Access from HaifaU LAN
All grid components, including compute nodes, are accessible from University of Haifa LAN
Storage
Lustre is a high-performance parallel distributed file system designed for use in HPC and supercomputing environments. It offers scalable and high-speed storage solutions, enabling efficient data access and storage for large-scale computational workloads.
Servers:
Lustre Storage Servers - Redundant servers support storage fail-over, while metadata and data are stored on separate servers, allowing each file system to be optimized for different workloads. Lustre can deliver fast IO to applications across high-speed network fabrics, such as Ethernet, InfiniBand (IB), Omni-Path (OPA), and others.
Storage server - The storage system of the cluster is an HPE Cray E1000 ClusterStor server. Note that this storage is meant for ongoing analyses. This is not an archive system. This is a distributed file system that allows high performance - fast reading and writing of many files, both large and small. It is composed of many disks, but functions as one storage volume, with a total of 919 TB. This total volume is made up from a hybrid set of disks, including both HDD and SSD, which ensures high performance for different usecases.
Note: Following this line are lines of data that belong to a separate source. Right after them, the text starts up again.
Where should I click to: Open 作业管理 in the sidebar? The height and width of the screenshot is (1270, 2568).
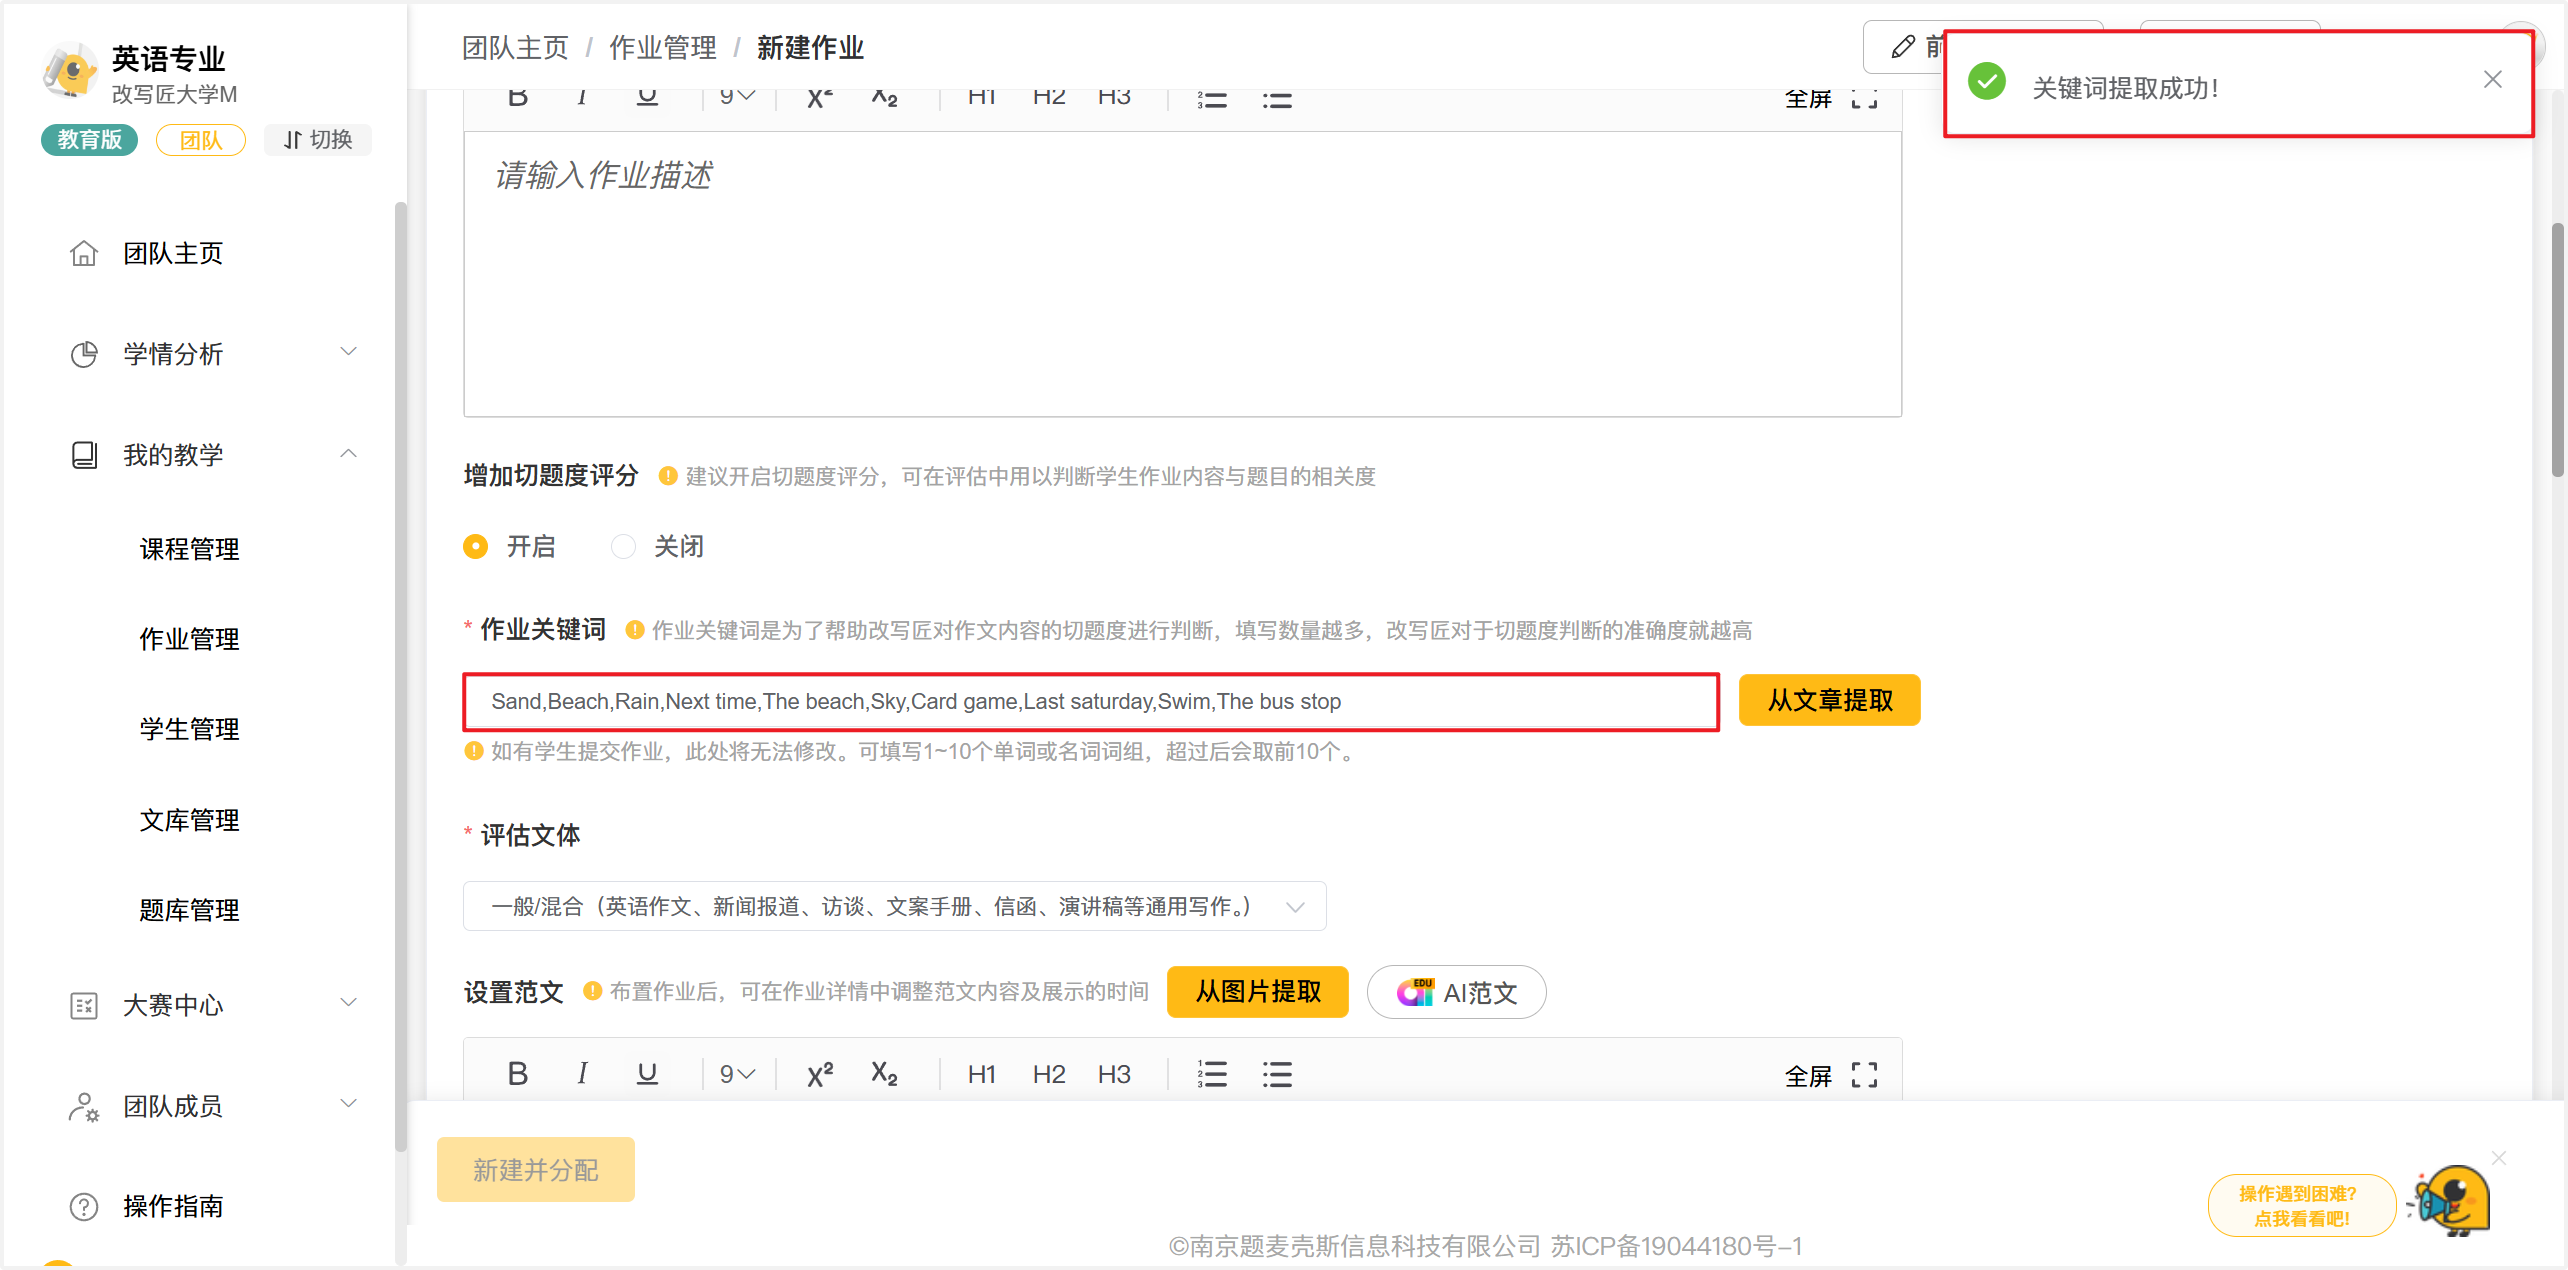[x=189, y=639]
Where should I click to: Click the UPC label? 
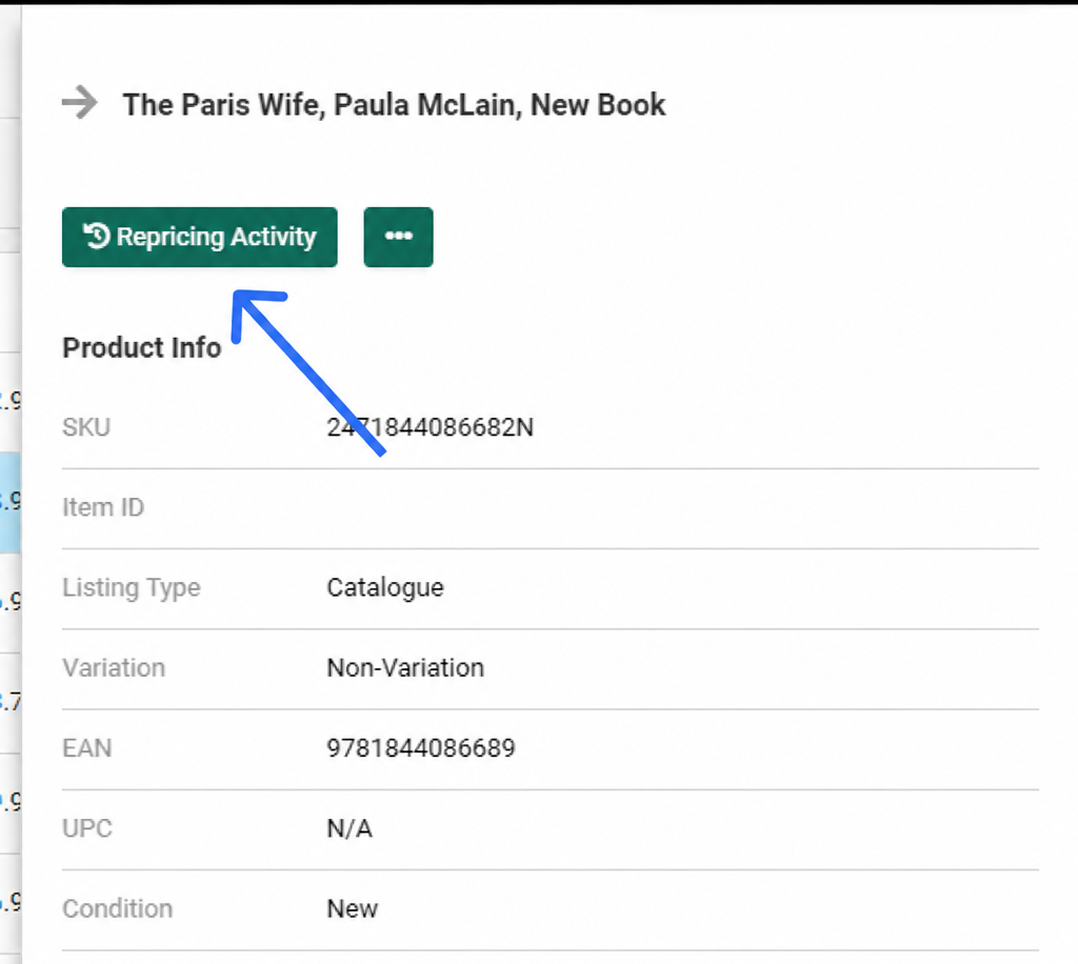pos(87,829)
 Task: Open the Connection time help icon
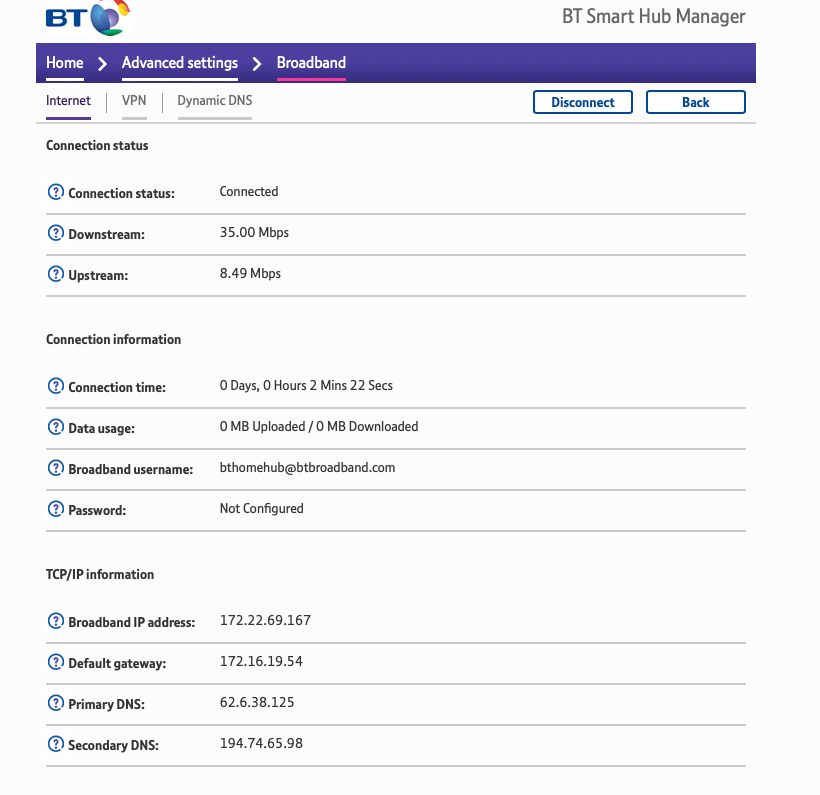[55, 386]
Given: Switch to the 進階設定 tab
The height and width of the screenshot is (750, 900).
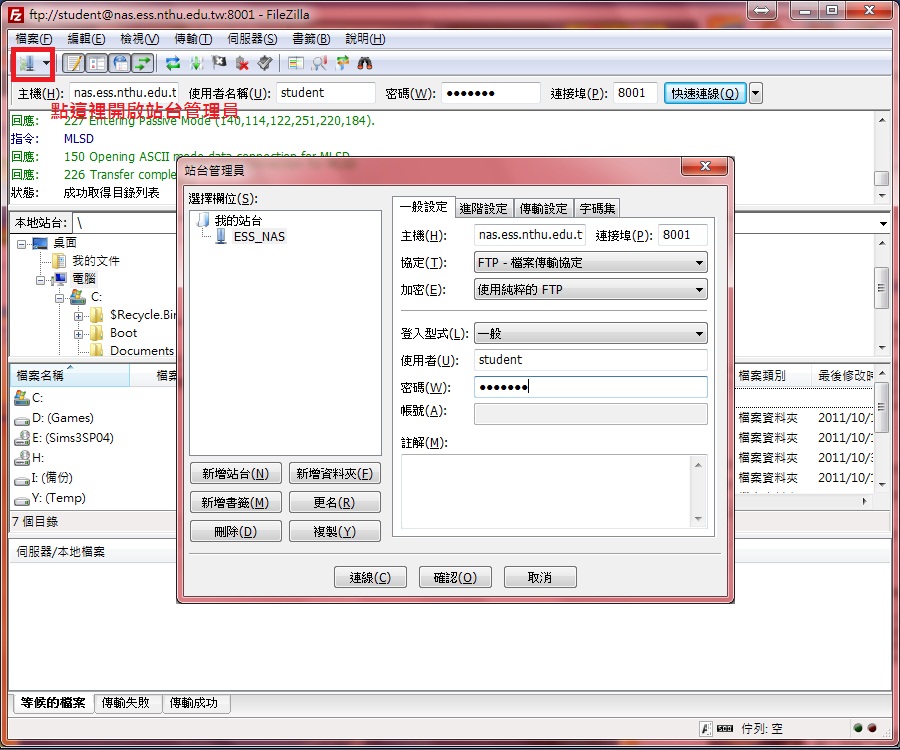Looking at the screenshot, I should [483, 208].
Please note that your files on the Hive2 storage system are NOT BACKED UP by default. It is your responsibility to backup your vital files and irreplaceable data. While the E1000 server is a highly resilient solution, any system has risk of failure and loss of data. Therefore, please make sure to backup important files.
Backup server - The Hive2 backup system can automatically back up files, but only for users who buy space on the backup server. The backup system uses rsync replication of user's data. Rsnapshot is used to create daily snapshots, keeping up to 14 snapshots.
Name | Quantity | Model | CPU's № | RAM | Notes |
Compute(Old bee's) | 38 | HP XL170r |
24 | 128GB | bee033-071 |
Compute(bee's) | 73 | HP ProLiant XL220n Gen10 Plus |
64 | 250GB | bee073-145 |
Fat node(Old queen's) | 1 | HP DL560 |
56 | 760GB | queen02-03 |
Fat node(queen's) | 2 | HP DL560-G10 |
80 | 1.5TB | queen4 (1.5 TB) queen5 (360GB) |
GPU(vespa's) |
Operating Systems
For xCAT we are using RHEL8.5 for xCAT supported OS reasons. Compute nodes and xCAT managed hosts we are using RHEL9.1. Operating system can be upgraded easily as needed using xCAT.